There is a large variety of options for countertops, but most people often whittle it down to granite or quartz, mainly because of their durability and easy cleaning. If in case you still are considering your options, we have compared these two options to help you make a more informed decision.
Quartz countertops are mix of quartz and man-made resin. They are more susceptible to damage from heat than granite but are less likely to stain. Granite is a natural stone that needs to have a sealer applied once a year but it costs less than quartz.
Round 1: Variety of Options
Points for granite go to this round because granite is available in wide slabs, it’s common to find slabs more than 70 inches wide. While quartz slabs, on the other hand are usually less than 56 inches wide and seldom wider than 65 inches. Wide slabs are a huge benefit for kitchens with sprawling angles since they usually mean fewer seams.
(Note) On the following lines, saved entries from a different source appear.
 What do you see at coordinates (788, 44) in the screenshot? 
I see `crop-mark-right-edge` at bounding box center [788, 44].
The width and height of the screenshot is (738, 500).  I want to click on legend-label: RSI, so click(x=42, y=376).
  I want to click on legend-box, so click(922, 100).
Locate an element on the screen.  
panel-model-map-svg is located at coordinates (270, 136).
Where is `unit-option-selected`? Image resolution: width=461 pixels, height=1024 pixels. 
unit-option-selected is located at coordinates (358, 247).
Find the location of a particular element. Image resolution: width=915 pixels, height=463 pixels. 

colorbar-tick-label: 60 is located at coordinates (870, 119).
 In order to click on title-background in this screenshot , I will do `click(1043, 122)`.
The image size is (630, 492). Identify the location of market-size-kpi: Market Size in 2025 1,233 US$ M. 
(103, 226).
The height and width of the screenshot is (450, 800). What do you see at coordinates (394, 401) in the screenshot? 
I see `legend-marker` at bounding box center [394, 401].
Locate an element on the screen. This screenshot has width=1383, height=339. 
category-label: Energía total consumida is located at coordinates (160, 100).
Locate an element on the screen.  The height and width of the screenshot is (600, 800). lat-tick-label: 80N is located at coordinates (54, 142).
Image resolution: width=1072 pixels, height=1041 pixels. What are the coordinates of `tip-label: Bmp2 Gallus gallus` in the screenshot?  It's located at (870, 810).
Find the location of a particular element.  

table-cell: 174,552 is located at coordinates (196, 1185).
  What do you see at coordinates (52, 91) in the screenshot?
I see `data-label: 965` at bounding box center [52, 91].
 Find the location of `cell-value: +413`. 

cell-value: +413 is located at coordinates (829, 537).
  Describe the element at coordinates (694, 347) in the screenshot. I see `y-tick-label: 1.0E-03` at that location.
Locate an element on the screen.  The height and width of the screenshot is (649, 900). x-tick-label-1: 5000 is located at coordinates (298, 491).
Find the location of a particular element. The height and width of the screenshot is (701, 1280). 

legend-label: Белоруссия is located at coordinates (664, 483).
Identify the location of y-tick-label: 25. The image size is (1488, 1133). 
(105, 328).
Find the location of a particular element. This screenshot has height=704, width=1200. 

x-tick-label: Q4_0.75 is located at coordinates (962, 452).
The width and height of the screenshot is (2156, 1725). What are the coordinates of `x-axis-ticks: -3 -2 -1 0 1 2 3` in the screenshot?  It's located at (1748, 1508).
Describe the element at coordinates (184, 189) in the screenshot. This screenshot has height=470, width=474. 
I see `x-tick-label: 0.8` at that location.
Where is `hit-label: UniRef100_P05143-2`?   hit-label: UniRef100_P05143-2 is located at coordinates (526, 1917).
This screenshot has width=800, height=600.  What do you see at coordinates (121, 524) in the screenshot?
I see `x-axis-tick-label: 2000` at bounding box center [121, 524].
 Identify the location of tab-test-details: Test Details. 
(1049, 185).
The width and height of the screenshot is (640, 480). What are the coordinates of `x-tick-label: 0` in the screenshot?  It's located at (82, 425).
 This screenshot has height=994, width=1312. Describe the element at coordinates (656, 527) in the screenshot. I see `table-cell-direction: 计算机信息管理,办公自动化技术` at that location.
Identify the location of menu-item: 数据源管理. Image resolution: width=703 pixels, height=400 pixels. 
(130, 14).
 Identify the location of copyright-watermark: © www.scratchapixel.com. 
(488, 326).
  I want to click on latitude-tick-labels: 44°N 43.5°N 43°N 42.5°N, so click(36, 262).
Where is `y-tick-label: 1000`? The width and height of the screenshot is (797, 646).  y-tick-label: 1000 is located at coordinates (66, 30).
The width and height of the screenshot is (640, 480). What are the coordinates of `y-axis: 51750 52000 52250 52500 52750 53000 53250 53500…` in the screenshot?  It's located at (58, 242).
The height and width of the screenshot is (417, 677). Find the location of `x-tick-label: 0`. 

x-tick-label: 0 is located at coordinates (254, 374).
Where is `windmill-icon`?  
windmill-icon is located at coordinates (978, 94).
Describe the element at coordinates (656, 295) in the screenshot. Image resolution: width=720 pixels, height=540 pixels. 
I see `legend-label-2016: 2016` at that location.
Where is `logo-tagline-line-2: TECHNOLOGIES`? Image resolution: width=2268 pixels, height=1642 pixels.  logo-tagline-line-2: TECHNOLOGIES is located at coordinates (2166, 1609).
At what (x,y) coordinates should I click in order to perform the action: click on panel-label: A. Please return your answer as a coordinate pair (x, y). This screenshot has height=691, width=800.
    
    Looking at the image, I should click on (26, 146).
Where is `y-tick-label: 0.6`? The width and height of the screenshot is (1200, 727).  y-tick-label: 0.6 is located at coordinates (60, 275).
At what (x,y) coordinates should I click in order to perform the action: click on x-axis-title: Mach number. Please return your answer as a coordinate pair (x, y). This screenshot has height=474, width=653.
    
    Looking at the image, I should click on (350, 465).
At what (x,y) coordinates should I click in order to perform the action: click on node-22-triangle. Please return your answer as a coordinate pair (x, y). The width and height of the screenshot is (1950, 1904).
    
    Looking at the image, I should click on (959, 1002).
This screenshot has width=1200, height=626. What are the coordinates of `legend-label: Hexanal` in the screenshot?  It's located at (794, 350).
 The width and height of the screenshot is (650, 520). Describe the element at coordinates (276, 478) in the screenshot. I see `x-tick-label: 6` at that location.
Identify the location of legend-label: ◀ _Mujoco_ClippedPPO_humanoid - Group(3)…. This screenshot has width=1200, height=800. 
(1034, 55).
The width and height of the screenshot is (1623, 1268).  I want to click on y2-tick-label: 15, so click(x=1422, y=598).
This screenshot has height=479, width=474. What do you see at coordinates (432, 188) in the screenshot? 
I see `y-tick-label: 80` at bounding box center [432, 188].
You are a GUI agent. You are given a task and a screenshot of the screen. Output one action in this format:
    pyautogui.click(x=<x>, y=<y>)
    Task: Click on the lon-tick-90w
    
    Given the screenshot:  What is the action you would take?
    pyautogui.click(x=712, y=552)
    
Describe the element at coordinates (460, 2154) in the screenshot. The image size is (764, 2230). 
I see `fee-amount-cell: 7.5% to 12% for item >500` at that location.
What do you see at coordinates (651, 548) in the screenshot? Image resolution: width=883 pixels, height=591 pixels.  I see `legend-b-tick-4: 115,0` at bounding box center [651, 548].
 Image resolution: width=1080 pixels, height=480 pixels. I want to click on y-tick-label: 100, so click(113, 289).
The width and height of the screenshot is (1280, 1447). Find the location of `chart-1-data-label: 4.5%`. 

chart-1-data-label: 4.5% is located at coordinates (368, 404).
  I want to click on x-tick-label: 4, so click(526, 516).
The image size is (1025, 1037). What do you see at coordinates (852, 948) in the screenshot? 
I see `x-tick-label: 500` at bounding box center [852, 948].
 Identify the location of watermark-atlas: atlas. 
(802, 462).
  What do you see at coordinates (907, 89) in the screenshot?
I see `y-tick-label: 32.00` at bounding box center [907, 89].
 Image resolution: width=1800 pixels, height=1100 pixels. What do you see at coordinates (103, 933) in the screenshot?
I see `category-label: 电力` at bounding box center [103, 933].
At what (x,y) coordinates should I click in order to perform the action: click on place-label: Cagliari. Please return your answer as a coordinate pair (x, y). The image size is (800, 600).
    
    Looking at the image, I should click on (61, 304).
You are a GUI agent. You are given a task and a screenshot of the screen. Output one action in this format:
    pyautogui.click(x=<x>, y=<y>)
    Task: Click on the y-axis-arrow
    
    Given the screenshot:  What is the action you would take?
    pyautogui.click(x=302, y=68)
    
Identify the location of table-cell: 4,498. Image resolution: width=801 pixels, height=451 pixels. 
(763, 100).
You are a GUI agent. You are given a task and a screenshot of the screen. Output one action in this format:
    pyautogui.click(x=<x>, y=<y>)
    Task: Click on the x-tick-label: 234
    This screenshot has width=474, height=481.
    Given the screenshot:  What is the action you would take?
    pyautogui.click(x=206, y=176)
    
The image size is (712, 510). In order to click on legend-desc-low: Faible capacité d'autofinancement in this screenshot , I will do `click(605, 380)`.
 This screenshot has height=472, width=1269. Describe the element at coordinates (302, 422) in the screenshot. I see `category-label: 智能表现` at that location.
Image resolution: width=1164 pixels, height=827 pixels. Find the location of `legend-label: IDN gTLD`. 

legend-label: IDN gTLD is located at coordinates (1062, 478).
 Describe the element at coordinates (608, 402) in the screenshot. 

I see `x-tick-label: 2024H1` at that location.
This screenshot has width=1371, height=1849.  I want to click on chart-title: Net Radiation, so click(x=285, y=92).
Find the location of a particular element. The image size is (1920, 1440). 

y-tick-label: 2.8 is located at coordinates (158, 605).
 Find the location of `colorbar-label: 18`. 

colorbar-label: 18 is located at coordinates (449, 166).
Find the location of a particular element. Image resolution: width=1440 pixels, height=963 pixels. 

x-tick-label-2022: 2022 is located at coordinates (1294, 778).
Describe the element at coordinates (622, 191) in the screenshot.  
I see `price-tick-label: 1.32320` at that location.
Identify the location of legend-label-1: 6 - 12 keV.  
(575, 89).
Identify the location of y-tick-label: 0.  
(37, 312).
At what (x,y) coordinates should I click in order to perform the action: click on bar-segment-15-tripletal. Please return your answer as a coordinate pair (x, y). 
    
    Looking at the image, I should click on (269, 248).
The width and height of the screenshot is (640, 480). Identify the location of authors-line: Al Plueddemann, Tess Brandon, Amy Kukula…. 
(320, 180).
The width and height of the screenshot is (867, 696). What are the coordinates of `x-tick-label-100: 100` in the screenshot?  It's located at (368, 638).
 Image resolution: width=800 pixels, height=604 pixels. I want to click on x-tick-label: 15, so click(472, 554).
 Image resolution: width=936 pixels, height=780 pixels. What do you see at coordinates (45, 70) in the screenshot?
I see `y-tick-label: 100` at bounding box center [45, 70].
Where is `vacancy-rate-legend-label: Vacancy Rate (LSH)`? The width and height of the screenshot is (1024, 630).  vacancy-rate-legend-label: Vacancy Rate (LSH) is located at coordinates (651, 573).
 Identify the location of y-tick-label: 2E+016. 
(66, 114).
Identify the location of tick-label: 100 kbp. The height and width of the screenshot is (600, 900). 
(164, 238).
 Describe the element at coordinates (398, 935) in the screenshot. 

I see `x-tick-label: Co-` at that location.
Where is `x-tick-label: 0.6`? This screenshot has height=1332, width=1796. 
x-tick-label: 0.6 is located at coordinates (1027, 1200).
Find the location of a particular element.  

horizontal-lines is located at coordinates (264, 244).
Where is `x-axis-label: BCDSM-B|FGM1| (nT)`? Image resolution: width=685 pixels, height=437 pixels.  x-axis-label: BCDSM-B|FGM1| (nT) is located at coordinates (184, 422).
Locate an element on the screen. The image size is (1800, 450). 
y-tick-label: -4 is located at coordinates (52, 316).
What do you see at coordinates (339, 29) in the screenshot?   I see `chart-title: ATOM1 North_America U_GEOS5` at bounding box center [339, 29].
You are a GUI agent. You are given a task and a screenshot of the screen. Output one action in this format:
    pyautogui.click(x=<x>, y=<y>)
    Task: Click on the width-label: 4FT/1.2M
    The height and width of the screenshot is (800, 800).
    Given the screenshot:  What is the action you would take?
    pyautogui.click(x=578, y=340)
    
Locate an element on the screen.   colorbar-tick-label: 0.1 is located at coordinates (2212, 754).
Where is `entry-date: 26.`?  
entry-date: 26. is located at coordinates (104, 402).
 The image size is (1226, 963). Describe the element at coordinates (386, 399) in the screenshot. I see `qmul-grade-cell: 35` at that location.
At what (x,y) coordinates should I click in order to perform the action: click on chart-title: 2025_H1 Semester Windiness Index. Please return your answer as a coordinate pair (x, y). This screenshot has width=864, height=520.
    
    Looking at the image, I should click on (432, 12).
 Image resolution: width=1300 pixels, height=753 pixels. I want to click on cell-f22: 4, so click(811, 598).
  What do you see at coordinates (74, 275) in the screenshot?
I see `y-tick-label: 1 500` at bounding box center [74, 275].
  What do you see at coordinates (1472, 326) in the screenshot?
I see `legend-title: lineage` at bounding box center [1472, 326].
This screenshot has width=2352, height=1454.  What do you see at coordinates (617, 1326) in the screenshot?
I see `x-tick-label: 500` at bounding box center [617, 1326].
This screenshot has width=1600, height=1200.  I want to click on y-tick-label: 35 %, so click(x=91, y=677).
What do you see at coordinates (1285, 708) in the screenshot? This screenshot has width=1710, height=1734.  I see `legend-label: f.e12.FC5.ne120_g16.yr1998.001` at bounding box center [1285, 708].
Some home kitchens may need only one granite slab, which can cut costs.
One of granite’s strengths is, it has a lot of movement in it, from veins, swirls to spots and speckles, this is a drawback for homeowners looking for a not so busy countertop. It’s almost impossible to find granite slabs with clean, simple patterns on it. On the other hand, quartz have consistent clean styles is quartz’s claim to fame. This makes it fit naturally in modern and contemporary kitchens that leans toward function instead of details. It also fits well in traditional spaces that need a clean countertop material to be in synch with other features, such as backsplashes, cabinetry, decor and light fixtures. Points would also have to go to quartz for this round.
Though this round may look like a tie, I would give this to granite because Quartz slab of the same color have predictable designs and always look the same. You won’t ever have a truly unique countertop when it comes to quartz.
Round 2: Cost
Entry-level granite ranges from $35 to $55 per square foot installed, while an entry-level quartz usually costs as much as a level two granite. It’s difficult to find a quartz countertop under $50 per square foot installed. This price difference definitely adds up with larger kitchen designs. This round goes to granite.
Round 3: Maintenance
Granite is porous, which means it isn’t resistance to moisture. It is advisable to not let spills and water rings to sit too long because it could stain the material. Because it is porous, you also need to seal it regularly, a task that can become a nuisance for some homeowners. It’s best to reseal your granite countertops every two to five years. While quartz doesn;t require sealing.
Quart is not porous and can handle exposure to moisture, and most spills won’t require immediate attention. Certain soaps can stain granite, so it is important to be mindful of the detergents used to clean the stone. Quartz is well-equipped to handle most kinds of detergents, and all it takes is soap and water to remove most spills and stains. Quartz does react poorly with certain chemicals, so always make sure to check your countertop manufacturer’s cleaning and maintenance guide before using a particular product.
Though granite isn’t really a high maintenance material, it requires more care as compared to quartz. So this round goes to quartz.
Round 4: Durability
Granite is strong. However, it breaks far more easily than quartz does. Breaks usually occur in larger pieces during installation. Though professionals can patch up the cracks of a new slab, or replace it entirely, it’s a hassle that can set your home improvement project back several days to several weeks. Plus, it is heart-wrenching to see an investment of several thousand dollars get split in half.
Whereas with quartz, you won’t have to worry about it cracking while it is being installed. Though it isn’t totally immune to scratches and stains, but it’s about as stain resistant and scratch-resistant as kitchen countertops get. Because it is an engineered product, it’s nonporous, so common kitchen ingredients won’t stain it. The stuff used during the manufacturing process form strong bonds that aren’t easy to break. Durability goes to quartz.
Round 5: Environment Friendly
We, as consumers, are trying to make the best sustainable choices when doing our purchases, including remodeling our home. And there is a lot of energy being used in making and excavating both of these materials. Granite needs to be quarried and then shipped across the world to the manufacturing site, while quartz also needs to be mined to obtain the metal.
But on the other hand, they are both extremely heavy-duty and can last a lifetime when cared for properly. So if you view it that way, they are sustainable materials that can last the entire lifetime of the home.
Though many of these products has content that has been recycled and the manufacturing process is more sustainable. The resins, coloring, chemicals, and fillers used alongside the crushed quartz in this material may or may not be environmentally friendly and the dust produced from quartz surfaces can be very dangerous for workers. Some fillers, such as glass, may be recycled, while others may have various drawbacks.
So there’s the blow by blow of quartz vs. granite countertops. Without a doubt, you can’t go wrong with either choice. What’s important is that you make sure you have fun picking out your very own slab and make your home project something that has meaning to you and your family.